Leaf-footed bug, squash bug
Leptoglossus species; Leptoglossus gonagra (previosuly known as Leptoglossus australis) is the common species in the Pacific islands.
Widespread. Asia, Oceania. It is recorded from Australia, American Samoa, Fiji, French Polynesia, Guam, Federated States of Micronesia, North Mariana Islands, Palau, Papua New Guinea, Samoa, Solomon Islands, Tonga, Vanuatu, Wallis & Futuna.
Snake gourd, melon, cucumber, pumpkin and other cucurbits. Many other plants, including, citrus, eggplant, guava, legumes, passionfruit and tomato, are reported as hosts.
Damage is caused by both nymphs and adult bugs sucking sap from stems and tender fruits. The bugs feed using their long tube-like mouths to draw sap from stems, fruits and seeds. Stems turn yellow-brown and they may die if infestations are high. Feeding on fruits causes them to shrivel, rot and drop.
The eggs are laid on the leaves and stems, and even on the tendrils, in batches of about 30. They hatch in 6-7 days. There are five nymph stages over 40-50 days. Young nymphs are reddish, but as they pass from one moult to the next they become darker (Photo 1). The adults are about 18-24 mm long, black or dark brown, with a curved orange line behind the head, and distinctive orange-red spots on the under surface and sides (Photo 2). They have very long sucking mouthparts, almost as long as their bodies, which they use to feed on fruit of all ages (nymphs feed on stems and leaves).
A distinctive feature of the bug are the outgrowths on the legs of the late stage nymphs and the adults; these are the reason for the common name - leaf-footed bug (Photos 3-5) . The adults live for about 2 weeks.

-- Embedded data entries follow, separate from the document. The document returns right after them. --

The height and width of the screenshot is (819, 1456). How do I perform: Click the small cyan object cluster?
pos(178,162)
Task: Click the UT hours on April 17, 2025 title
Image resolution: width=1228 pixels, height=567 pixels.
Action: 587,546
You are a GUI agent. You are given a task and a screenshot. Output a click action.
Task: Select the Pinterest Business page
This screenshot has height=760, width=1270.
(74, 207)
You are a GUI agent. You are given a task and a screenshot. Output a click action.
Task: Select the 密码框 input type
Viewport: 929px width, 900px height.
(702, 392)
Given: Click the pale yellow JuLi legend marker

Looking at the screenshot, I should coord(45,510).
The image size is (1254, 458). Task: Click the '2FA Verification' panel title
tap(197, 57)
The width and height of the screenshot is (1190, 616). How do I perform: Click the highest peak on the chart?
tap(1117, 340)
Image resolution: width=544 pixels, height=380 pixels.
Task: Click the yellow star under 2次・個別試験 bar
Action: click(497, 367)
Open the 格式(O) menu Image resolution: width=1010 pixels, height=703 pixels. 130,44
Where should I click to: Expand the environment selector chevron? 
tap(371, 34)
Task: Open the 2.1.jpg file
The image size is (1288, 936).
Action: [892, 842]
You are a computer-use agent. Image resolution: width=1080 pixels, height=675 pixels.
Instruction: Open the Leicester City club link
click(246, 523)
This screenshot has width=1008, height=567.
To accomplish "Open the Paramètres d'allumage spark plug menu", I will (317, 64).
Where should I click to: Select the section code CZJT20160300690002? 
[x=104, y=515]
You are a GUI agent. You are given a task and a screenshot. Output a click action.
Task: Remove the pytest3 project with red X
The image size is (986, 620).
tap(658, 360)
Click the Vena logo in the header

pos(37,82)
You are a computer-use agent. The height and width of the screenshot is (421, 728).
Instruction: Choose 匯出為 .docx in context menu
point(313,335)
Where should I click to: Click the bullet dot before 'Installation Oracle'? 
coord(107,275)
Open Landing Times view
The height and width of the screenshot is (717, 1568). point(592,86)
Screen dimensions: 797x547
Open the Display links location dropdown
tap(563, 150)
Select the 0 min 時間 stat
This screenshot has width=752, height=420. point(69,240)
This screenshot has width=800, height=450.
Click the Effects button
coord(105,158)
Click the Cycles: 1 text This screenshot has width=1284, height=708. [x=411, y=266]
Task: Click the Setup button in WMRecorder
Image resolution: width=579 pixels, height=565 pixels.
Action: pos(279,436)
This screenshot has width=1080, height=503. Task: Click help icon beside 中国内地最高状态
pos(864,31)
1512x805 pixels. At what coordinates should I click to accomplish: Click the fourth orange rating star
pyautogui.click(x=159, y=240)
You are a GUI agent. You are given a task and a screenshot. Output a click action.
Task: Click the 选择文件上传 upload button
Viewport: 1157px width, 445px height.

The bugs are not considered major pests, and only occasionally reach numbers that cause economic damage. Plants in the citrus, cucumber and passionfruit families are most affected.
Look for a large black slow-moving bug with orange spots on the sides and distinctive outgrowths on the hind legs. Look for the nymphs which are red at first, becoming brown as they develop. Look for the very long mouthparts that adults insert to feed on fruit of all ages.
There are no reports of predators or parasitoids attacking Leptoglossus in Pacific island countries. Elsewhere, reduviids (assassin bugs), mantids (preying mantis), spiders and wasps are known to destroy eggs and prey on nymphs.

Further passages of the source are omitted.